To the UKHSA’s credit, while it conceded other points, it never gave in on this one, sticking to its view that the National Immunisation Management System (NIMS) was the “gold standard” for these estimates. It pointed out that ONS population estimates have problems of their own, not least that for some age groups the ONS supposes there to be fewer people in the population than the Government counts as being vaccinated.
How can we know which estimates are more accurate? A group of experts has applied analytical techniques in order to estimate the size of the unvaccinated population independently of ONS and NIMS figures. Using three different methods, experts from HART found that estimates from all three methods were in broad agreement with the NIMS estimates, whereas the ONS estimate was a much lower outlier.
The first method involves recognising that people not within the NHS database system still catch Covid and still get tested. Assuming these people have the same infection rates per 100,000 people as the unvaccinated, you can calculate how many people there are outside of the database system and add these to the NIMS totals.
The second method involves looking at the rate of growth of people with an NHS number, which has been remarkably steady at around 2.9% per year. If you assume that people who are not yet registered in the NHS will sometimes become sick enough to seek healthcare, and thus a record will be created for them, applying this growth rate to the 2011 ONS population estimates give another figure for the total population.

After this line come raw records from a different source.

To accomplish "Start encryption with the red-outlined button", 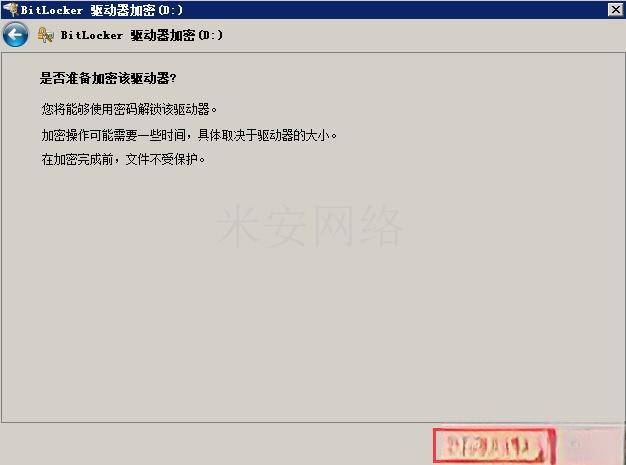I will (x=494, y=446).
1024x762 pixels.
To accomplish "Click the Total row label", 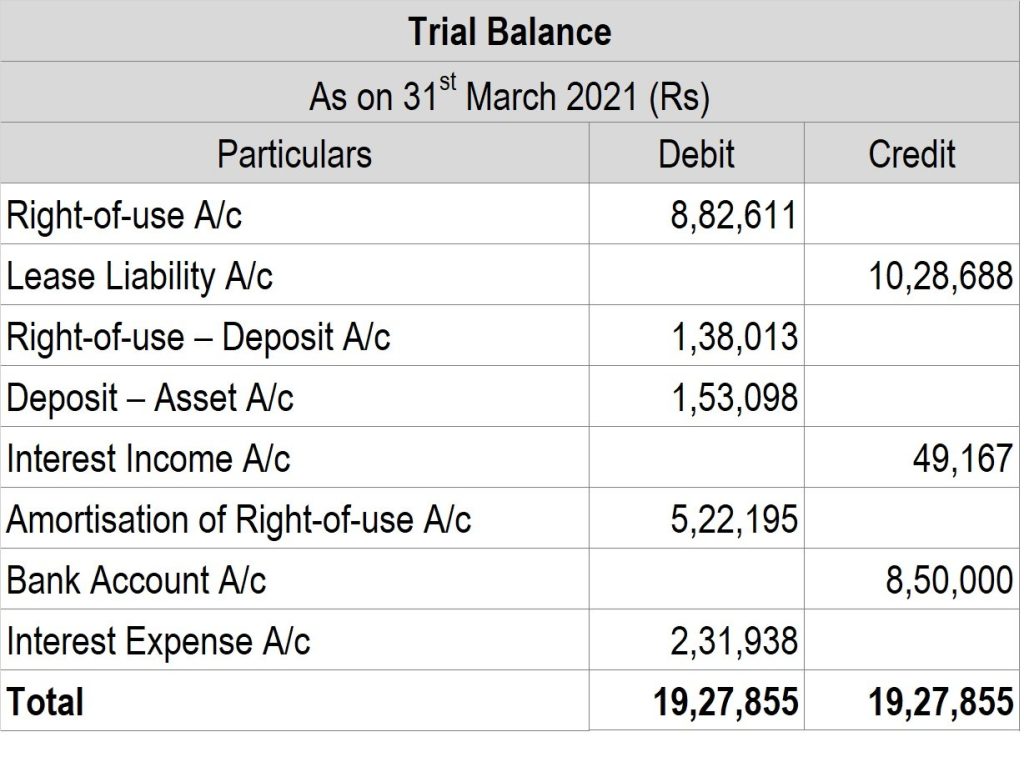I will coord(46,702).
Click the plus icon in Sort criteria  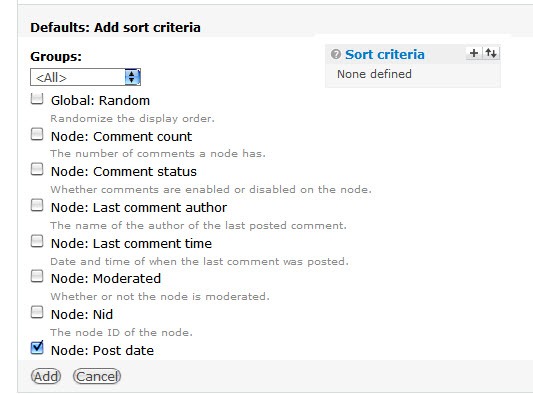point(474,53)
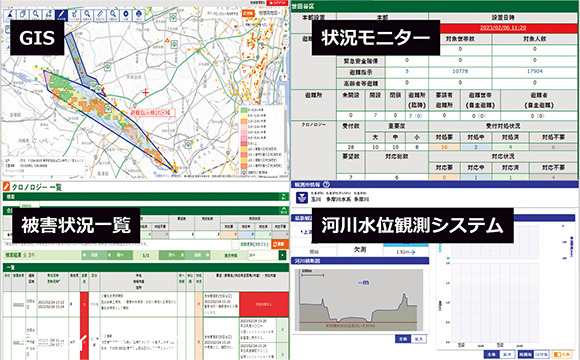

The third method involves assuming that, in low-Covid weeks, deaths within an age bracket should occur at a similar rate in vaccinated and unvaccinated, allowing the size of the total population to be inferred from the percentage of deaths in the unvaccinated.
The results in terms of reported infection rates according to the five different estimates are depicted in the chart above. They show that the ONS is a clear outlier, its estimates sitting far too low, and NIMS is likely to be much more accurate. The ONS puts the unvaccinated population at around 4.59 million whereas NIMS puts it at 9.92 million, a difference of 5.33 million. That’s a lot of people not to be included in estimates, and suggests, among other things, that the ONS has not adequately estimated the magnitude of illegal immigration into the country.
As well as vindicating the UKHSA in its decision to stick with NIMS over ONS, HART’s analysis also indicates that, contrary to the assertions of Prof Spiegelhalter, the UKHSA data showing infection rates higher in the vaccinated compared to the unvaccinated is not a mere artefact of using the wrong population estimates. There may be other biases in it, but this is not one of them.
Here is the weekly update on unadjusted vaccine effectiveness based on the raw data in the UKHSA Vaccine Surveillance report. The unadjusted vaccine effectiveness estimates against infection have remained low in all adult age brackets this week, particularly in those aged 40-70, though there is little sign of further decline; in the older age groups (over 40), the recent vaccine effectiveness revival continues, possibly as a result of the third doses. There is also a sign of a rise in vaccine effectiveness against hospitalisation in the over-70s.